BEGIN RECORDS SHOWN
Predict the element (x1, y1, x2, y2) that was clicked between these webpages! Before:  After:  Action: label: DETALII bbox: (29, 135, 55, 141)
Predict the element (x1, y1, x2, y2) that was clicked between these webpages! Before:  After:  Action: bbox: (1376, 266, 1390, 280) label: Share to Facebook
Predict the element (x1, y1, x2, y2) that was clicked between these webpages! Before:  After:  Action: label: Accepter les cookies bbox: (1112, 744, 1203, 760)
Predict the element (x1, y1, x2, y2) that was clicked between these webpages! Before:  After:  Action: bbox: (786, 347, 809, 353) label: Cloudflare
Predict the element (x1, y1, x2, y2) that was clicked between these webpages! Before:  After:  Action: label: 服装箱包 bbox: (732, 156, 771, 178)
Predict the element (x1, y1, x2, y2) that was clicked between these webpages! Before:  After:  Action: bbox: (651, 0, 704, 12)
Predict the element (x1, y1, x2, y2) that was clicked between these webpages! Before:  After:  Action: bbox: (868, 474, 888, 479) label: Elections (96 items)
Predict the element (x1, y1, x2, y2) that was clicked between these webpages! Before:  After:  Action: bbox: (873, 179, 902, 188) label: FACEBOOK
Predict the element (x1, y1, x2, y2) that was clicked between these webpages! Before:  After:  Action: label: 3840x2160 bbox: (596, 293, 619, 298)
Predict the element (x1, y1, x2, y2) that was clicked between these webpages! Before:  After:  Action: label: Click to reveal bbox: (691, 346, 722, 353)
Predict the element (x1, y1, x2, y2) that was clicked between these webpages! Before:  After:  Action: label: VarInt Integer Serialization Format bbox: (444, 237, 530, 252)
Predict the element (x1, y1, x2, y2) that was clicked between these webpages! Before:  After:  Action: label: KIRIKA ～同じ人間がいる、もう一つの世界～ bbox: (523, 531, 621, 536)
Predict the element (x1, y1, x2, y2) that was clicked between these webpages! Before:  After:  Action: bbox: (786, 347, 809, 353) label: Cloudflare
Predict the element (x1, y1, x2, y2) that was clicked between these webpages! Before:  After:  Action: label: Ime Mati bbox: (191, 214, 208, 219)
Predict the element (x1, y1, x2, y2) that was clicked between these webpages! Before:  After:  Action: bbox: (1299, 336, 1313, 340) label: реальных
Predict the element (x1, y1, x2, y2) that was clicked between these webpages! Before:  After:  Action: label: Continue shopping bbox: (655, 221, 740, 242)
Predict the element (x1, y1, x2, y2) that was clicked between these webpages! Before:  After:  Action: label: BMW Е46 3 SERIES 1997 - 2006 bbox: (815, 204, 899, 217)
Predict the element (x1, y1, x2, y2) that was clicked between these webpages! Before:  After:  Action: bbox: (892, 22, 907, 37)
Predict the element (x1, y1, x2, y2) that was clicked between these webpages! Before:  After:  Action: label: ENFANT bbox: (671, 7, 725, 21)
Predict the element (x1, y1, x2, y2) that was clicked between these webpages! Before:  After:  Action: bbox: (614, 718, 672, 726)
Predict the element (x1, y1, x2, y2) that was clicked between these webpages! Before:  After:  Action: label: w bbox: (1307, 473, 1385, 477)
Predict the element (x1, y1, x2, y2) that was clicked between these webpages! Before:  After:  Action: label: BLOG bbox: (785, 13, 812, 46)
END RECORDS SHOWN
WORK TO BE COMPLETED >> Update the records from the line containing "156, 771, 178)" through the line containing "0, 704, 12)" by replacing "webpages" with "web pages", leaving everything else unchanged. Give only those lines.

FULL OUTPUT >>
Predict the element (x1, y1, x2, y2) that was clicked between these web pages! Before:  After:  Action: label: 服装箱包 bbox: (732, 156, 771, 178)
Predict the element (x1, y1, x2, y2) that was clicked between these web pages! Before:  After:  Action: bbox: (651, 0, 704, 12)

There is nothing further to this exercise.